Kate Winslet stars as a '50s fashionista out for revenge in Jocelyn Moorhouse's Australia-set film.

Australian filmmaker Jocelyn Moorhouse has had an odd career. After making an auspicious home-turf debut with 1991’s Proof — about a blind photographer, his housekeeper and his best friend (played by Russell Crowe) — she offered up gloppy back-to-back slices of deep-dish Americana: one sweet (the Winona Ryder-led ensemble piece How to Make an American Quilt), one sour (her adaptation of Jane Smiley’s novel A Thousand Acres, with Michelle Pfeiffer and Jessica Lange).

Following an 18-year hiatus, Moorhouse is behind the camera — and down under — again, though it would be a stretch to say that The Dressmaker, based on the book by Rosalie Ham and starring Kate Winslet, is the comeback she needs. That doesn’t mean this incorrigibly silly movie about a ’50s fashionista who returns to wreak havoc on her outback hometown isn’t fun; much of it is, mostly in that what-on-earth-were-they-thinking kind of way. Indeed, little here “works” in any traditional sense of that word, but the film boasts enough manic energy and straight-up weirdness to keep you entertained before overstaying its welcome in the final act.

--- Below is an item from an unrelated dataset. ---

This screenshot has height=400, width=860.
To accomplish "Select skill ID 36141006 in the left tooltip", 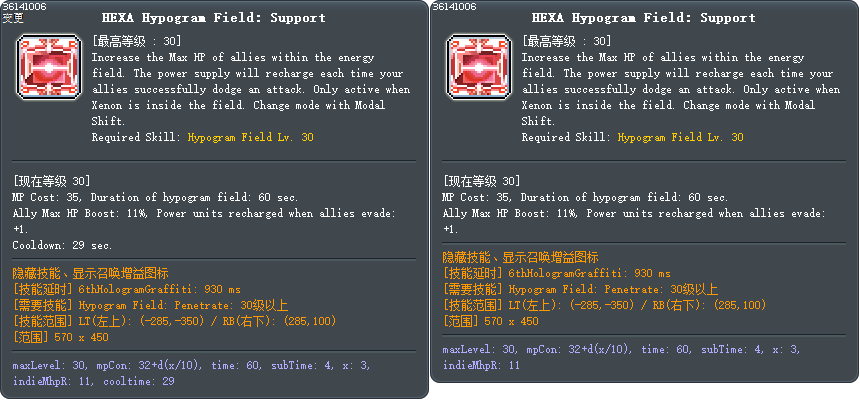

The story opens with Myrtle “Tilly” Dunnage (Winslet) arriving in the dusty village of Dungatar, setting down her suitcase, lighting a cigarette and, to the strains of gunslingerish music, muttering, “I’m back, you bastards.” Those who think they’re in for a stylized feminist Western, guess again: The Dressmaker will switch gears and genres about a dozen times before the end credits roll, not so much blending as lurching between rom-com, melodrama, whodunit, screwball, film noir and more. It’s a strange cocktail — think Lasse Hallstrom’s Chocolat spiked with John WatersSerial Mom — and Moorhouse and writing partner P.J. Hogan (director of Confessions of a Shopaholic) find some pungent flavors amid the tropes, cliches and pastiche. Of course, that doesn’t mean it won’t ultimately leave you with a hangover.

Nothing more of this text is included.